Le président du tribunal a désigné Mme Cordary, première conseillère, en application des dispositions de l’article L. 511-2 du code de justice administrative, pour statuer sur les requêtes en référé.

Les parties ont été régulièrement averties du jour de l’audience du 3 novembre 2025 à 14 heures.

Ont été entendus au cours de l’audience publique, tenue en présence de Mme Soulier, greffière d’audience :
- le rapport de Mme Cordary, juge des référés ;
- les observations de Me de Castelbajac, représentant M. C..., présent, qui conclut aux mêmes fins que la requête par les mêmes moyens, et relève que tant le recteur de l’académie de Versailles que la ministre de l’éducation nationale s’estiment en situation de compétence liée par l’avis de la commission administrative paritaire académique, alors même que cet avis n’est pas produit à l’instance ;

- les observations de Mme B..., pour le ministre de l’éducation nationale, qui conclut aux mêmes fins que ses écritures par les mêmes moyens, et souligne que le ministre est en situation de compétence liée ;
- les observations de M. D..., représentant le recteur de l'académie de Versailles, qui conclut aux mêmes fins que ses écritures par les mêmes moyens.

La clôture d’instruction a été fixée au 18 novembre 2025 à 17 heures.


Considérant ce qui suit :

1. M. C..., professeur certifié lauréat en 2023 de l’agrégation externe d’économie et gestion option système d’information, a été affecté pour sa deuxième année de stage au lycée Maurice Genevoix de Montrouge (Hauts-de-Seine). Par un arrêté du 2 octobre 2025 la ministre de l’Education nationale a mis fin à sa période de stage et a prononcé sa réintégration dans le corps des professeurs certifiés à compter du 1er septembre 2025. Par la présente requête, M. C... demande à la juge des référés, statuant sur le fondement de l’article L. 521-1 du code de justice administrative, la suspension de cette décision.

Sur les conclusions présentées au titre de l’article L. 521-1 du code de justice administrative :

2. Aux termes de l’article L. 521-1 du code de justice administrative : « Quand une décision administrative, même de rejet, fait l’objet d’une requête en annulation ou en réformation, le juge des référés, saisi d’une demande en ce sens, peut ordonner la suspension de l’exécution de cette décision, ou de certains de ses effets, lorsque l’urgence le justifie et qu’il est fait état d’un moyen propre à créer, en l’état de l’instruction, un doute sérieux quant à la légalité de la décision. ».
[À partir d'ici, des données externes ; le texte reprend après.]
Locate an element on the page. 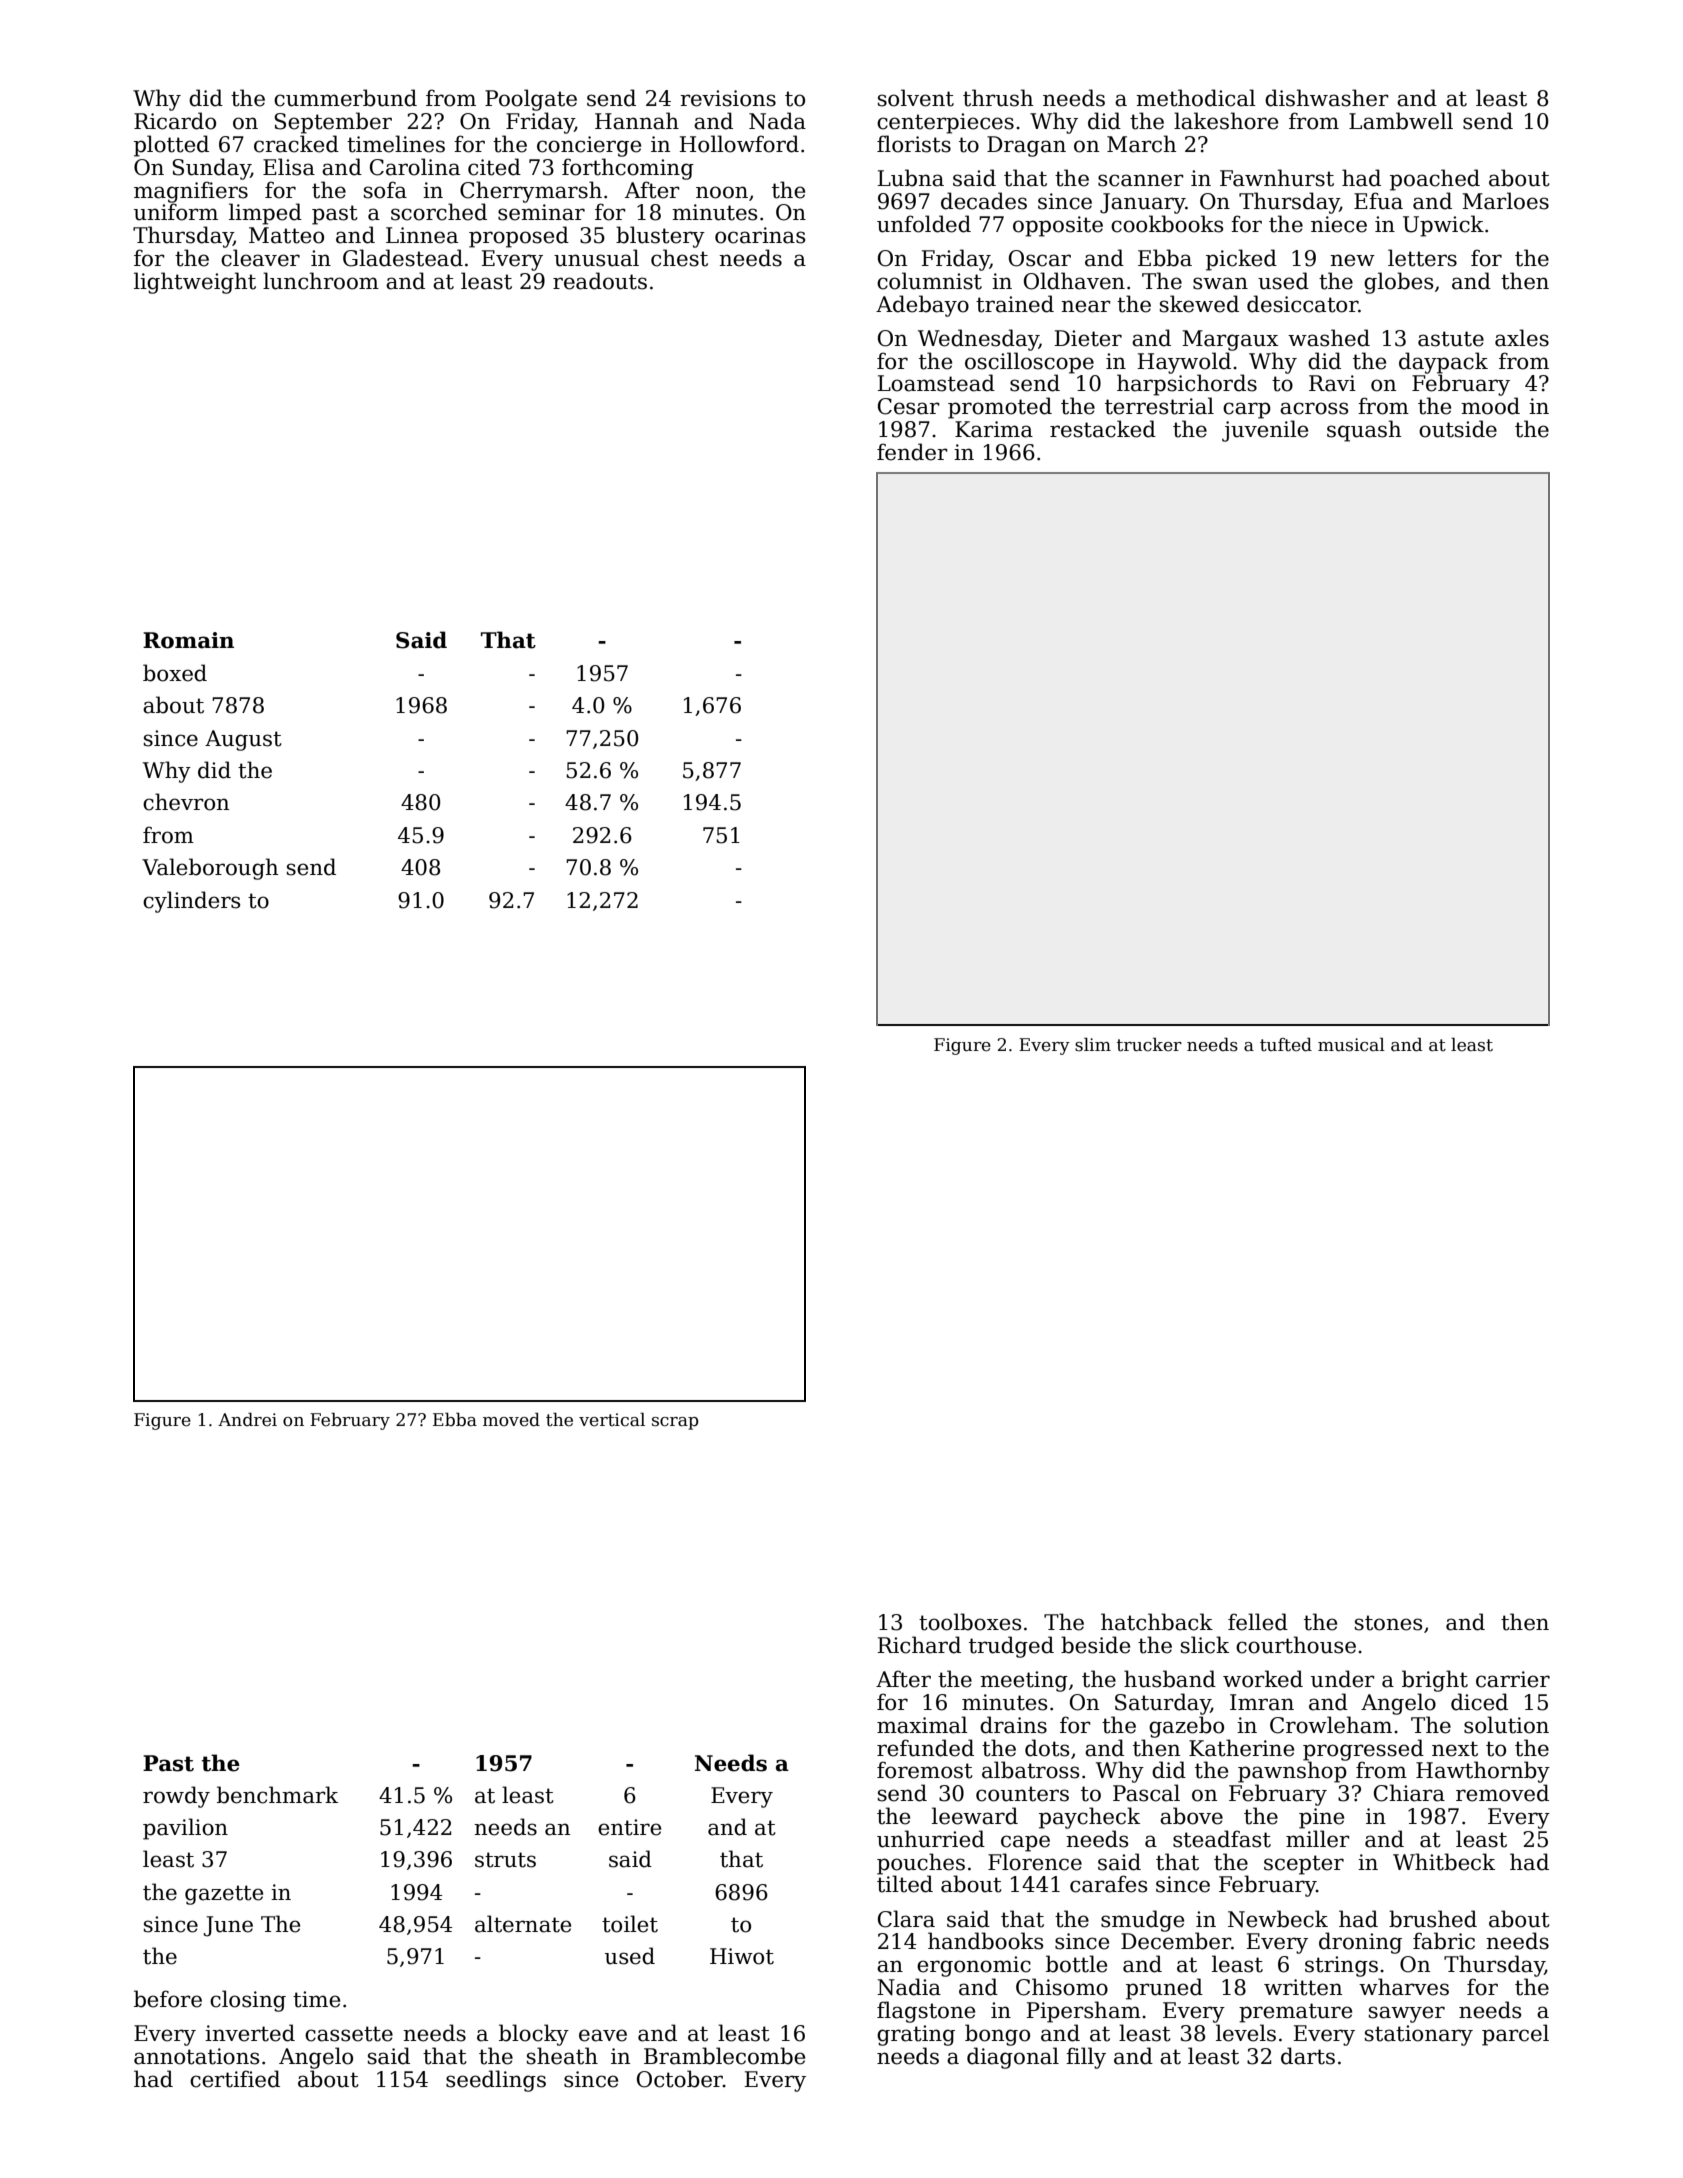 This document has height=2178, width=1683. seedlings is located at coordinates (496, 2081).
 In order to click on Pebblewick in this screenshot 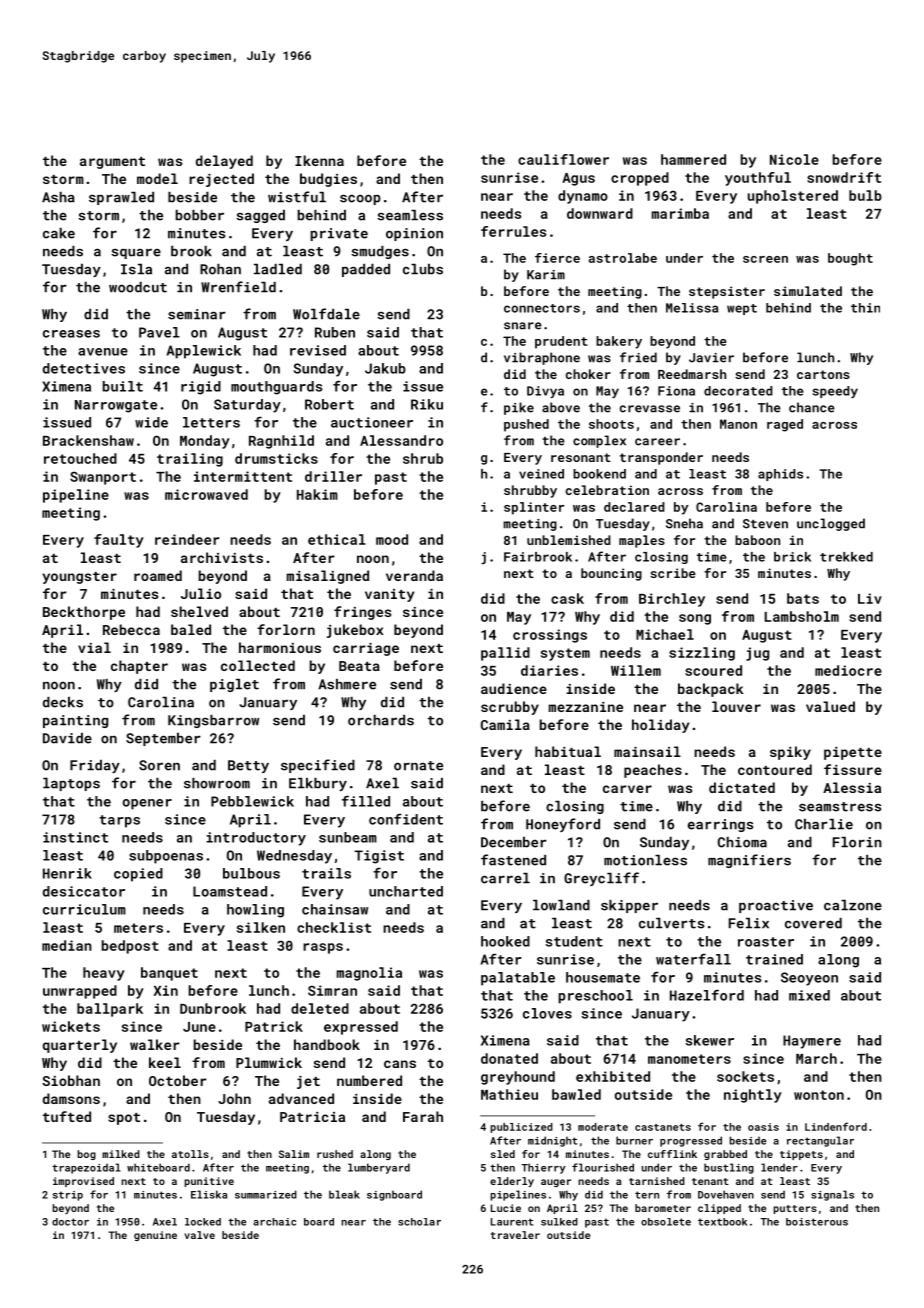, I will do `click(252, 801)`.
3. En l'état de l'instruction, dès lors qu’a été versé à l’instance un extrait du procès-verbal de la commission administrative paritaire académique statuant sur les refus de titularisation des professeurs agrégés et des professeurs déjà titulaires d’un corps enseignant faisant état des débats et de l’avis défavorable qui a été rendus par ladite commission pour la titularisation de M. C... dans le corps des agrégés, aucun des moyens invoqués par M. C..., visés ci-dessus, ne paraît propre à créer un doute sérieux quant à la légalité de l’arrêté du 2 octobre 2025 par lequel le ministre de l’éducation nationale a mis fin à son stage en qualité de professeur agrégé et l’a réintégré dans le corps des professeurs certifiés au sein de l’académie de Versailles.

4. Il résulte de ce qui précède, sans qu’il soit besoin de se prononcer sur la condition d’urgence, qu’il y a lieu de rejeter les conclusions aux fins de suspension et d’injonction présentées par M. C..., ainsi que, par voie de conséquence, celles présentées au titre de l’article L. 761-1 du même code.

O R D O N N E :


Article 1er : La requête de M. C... est rejetée.

Article 2 : La présente ordonnance sera notifiée à Mme A... C..., au ministre de l’éducation nationale, de l’enseignement supérieur et de la recherche.

Copie en sera adressée au recteur de l’académie de Versailles.



Fait à Cergy, le 24 novembre 2025.

La juge des référés,

signé

C. Cordary

La République mande et ordonne au ministre de l’éducation nationale, de l’enseignement supérieur et de la recherche en ce qui le concerne et à tous commissaires de justice à ce requis en ce qui concerne les voies de droit commun contre les parties privées, de pourvoir à l’exécution de la présente décision.